◆ **TASK**:
Could you copy the part of the data that opens with the line containing "Kiütéses sikerrel indítottuk" and runs through the end, replacing "Csapat" with "Team" and leaving everything else unchanged?

Data from a collection
========================

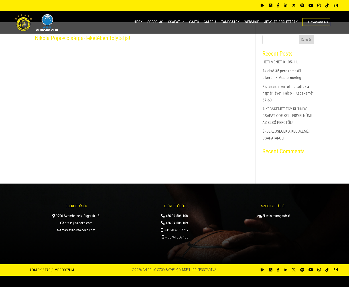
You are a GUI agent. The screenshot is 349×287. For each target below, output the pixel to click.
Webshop (251, 22)
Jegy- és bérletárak (281, 22)
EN (335, 5)
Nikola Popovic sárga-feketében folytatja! (82, 49)
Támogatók (230, 22)
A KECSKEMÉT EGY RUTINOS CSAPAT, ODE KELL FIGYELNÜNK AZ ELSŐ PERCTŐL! (287, 127)
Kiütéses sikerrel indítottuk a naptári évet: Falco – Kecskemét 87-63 (288, 104)
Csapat (174, 22)
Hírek (138, 22)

========================

◆ **SOLVED EXERCISE**:
Kiütéses sikerrel indítottuk a naptári évet: Falco – Kecskemét 87-63 (288, 104)
Team (174, 22)
Hírek (138, 22)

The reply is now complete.